Abstract

ABSTRACTFor musicians, learning to improvise requires individual and collaborative skill and knowledge that in experts is acquired over years of immersion and enculturation. Learning formally, informally or a combination of both, improvisers ‘learn to learn’ by evolving meta-cognitive capabilities necessary to develop and refine improvisational expertise. This qualitative study explores the learning of musical knowledge across the lifespan by five prominent Australian improvising musicians. Using the conceptual lenses of practice, community and identity, this study investigates formal and informal ways of acquiring skill and knowledge, and the ways interpersonal and collaborative activity shape metacognitive processes, beliefs and understandings of improvised music making. Interpretative Phenomenological Analysis is used to examine the understandings of how expert improvisers think about the ways they acquire knowledge, skills, and negotiate within shared, situated learning environments.
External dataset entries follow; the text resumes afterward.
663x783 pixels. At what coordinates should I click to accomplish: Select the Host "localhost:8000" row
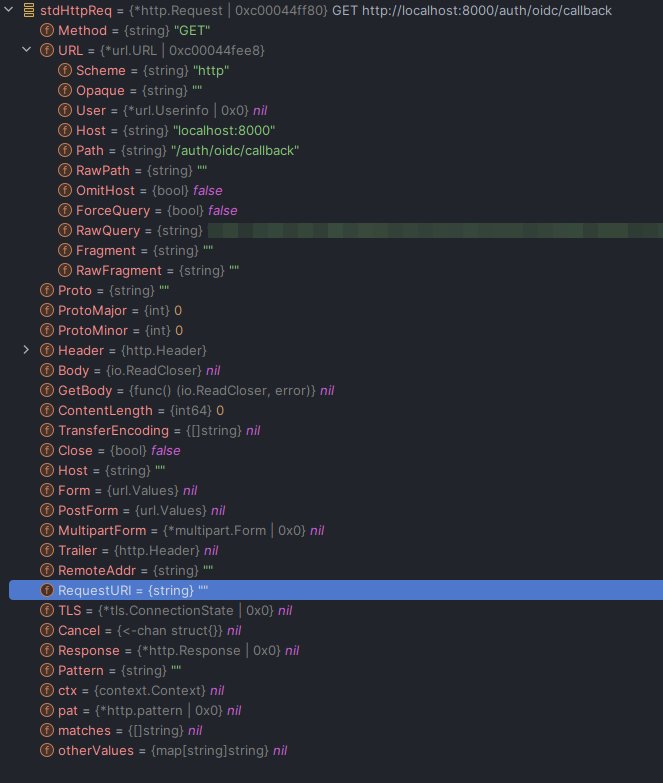(x=175, y=130)
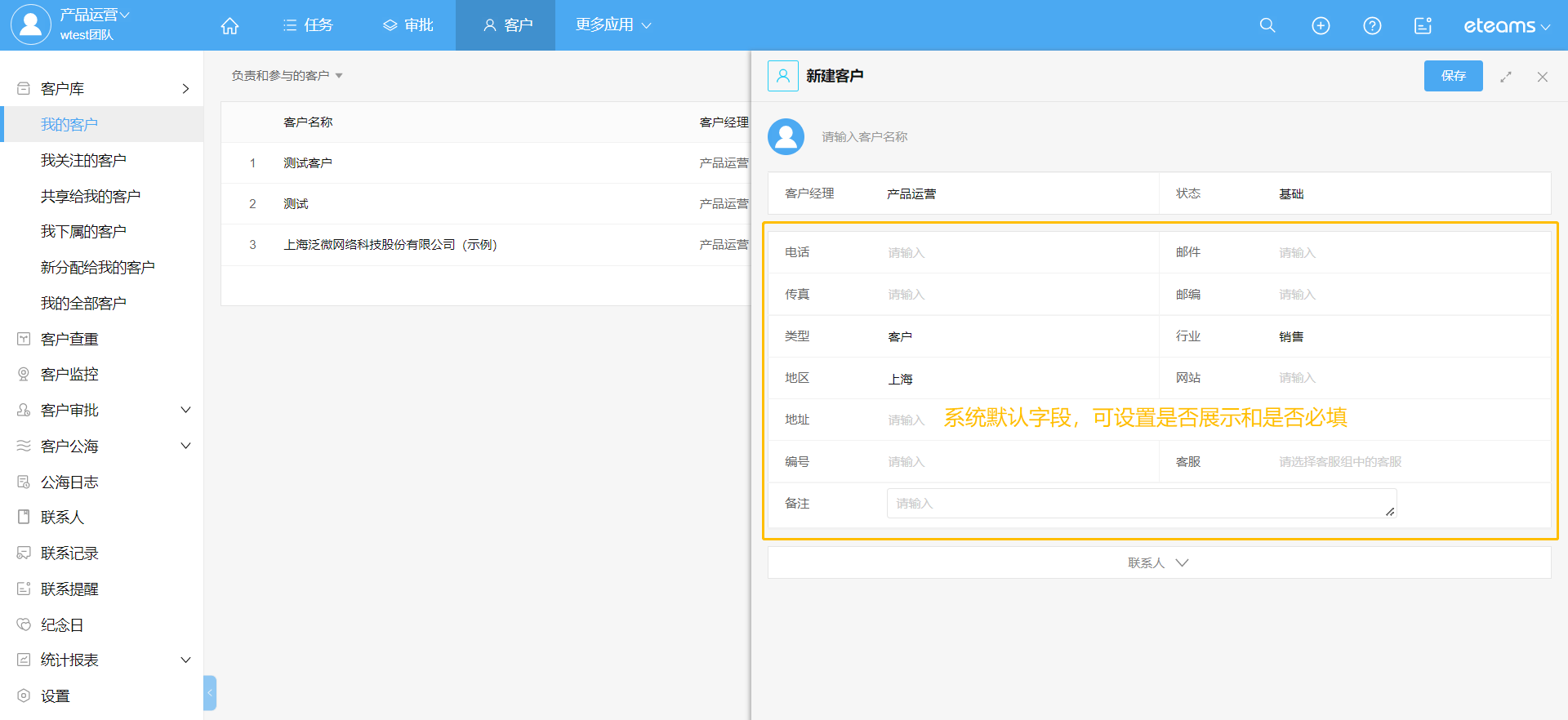The image size is (1568, 720).
Task: Open the 负责和参与的客户 filter dropdown
Action: pos(287,76)
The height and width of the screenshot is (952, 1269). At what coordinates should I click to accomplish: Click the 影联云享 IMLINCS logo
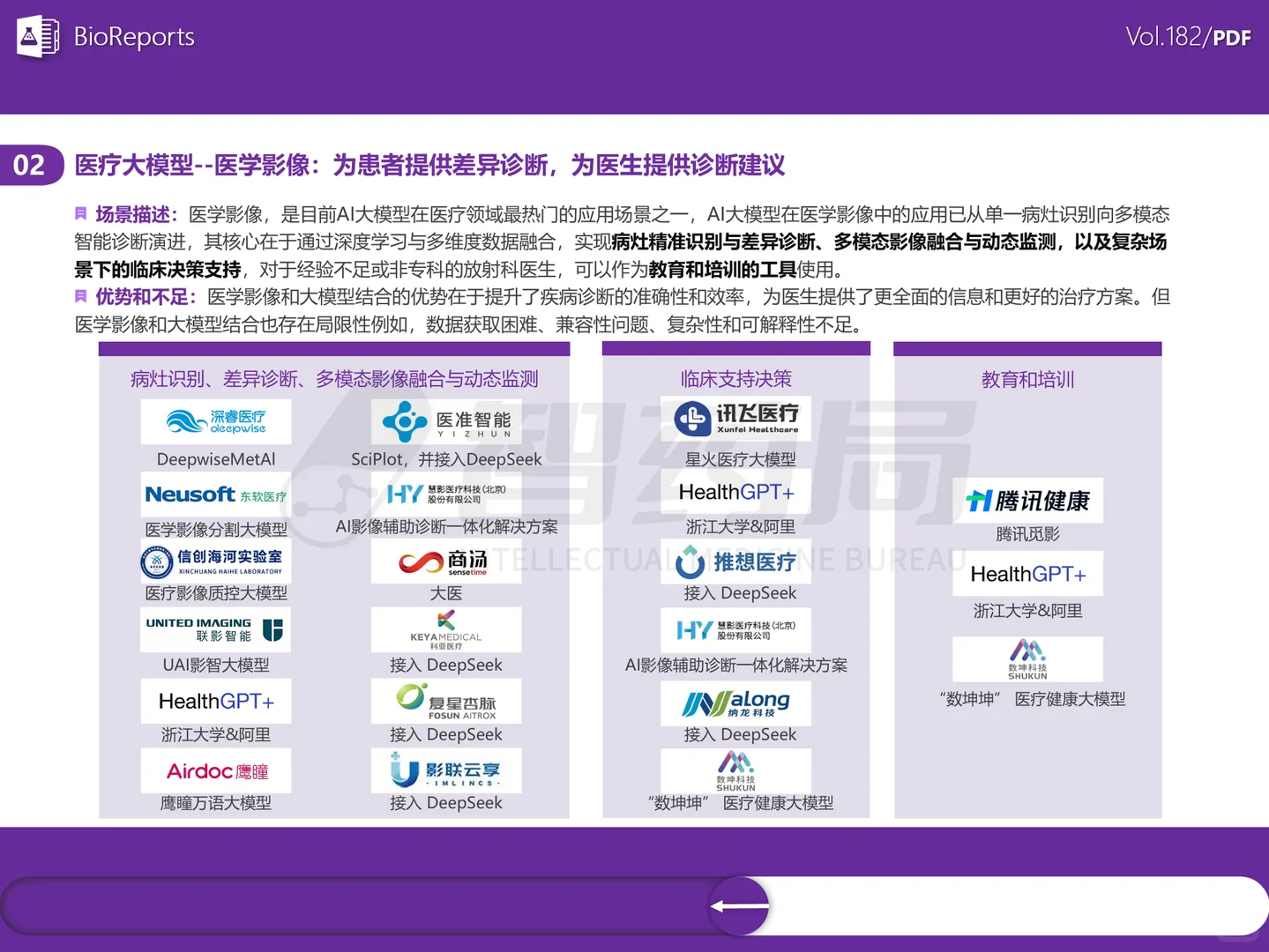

Findings suggest informal approaches to skill development and experiences engage processes that lead to independent, co-operative and collaborative expertise. This study informs educators who work with young musicians about expert improvisers’ experiential formal and informal learning, critical thinking, and evolution of creative and metacognitive processes. A model of formal and informal learning traits in improvisation/jazz education informs educators in developing formalised informal learning, and nuanced aspects of optimising meaningful educational practice in improvisation.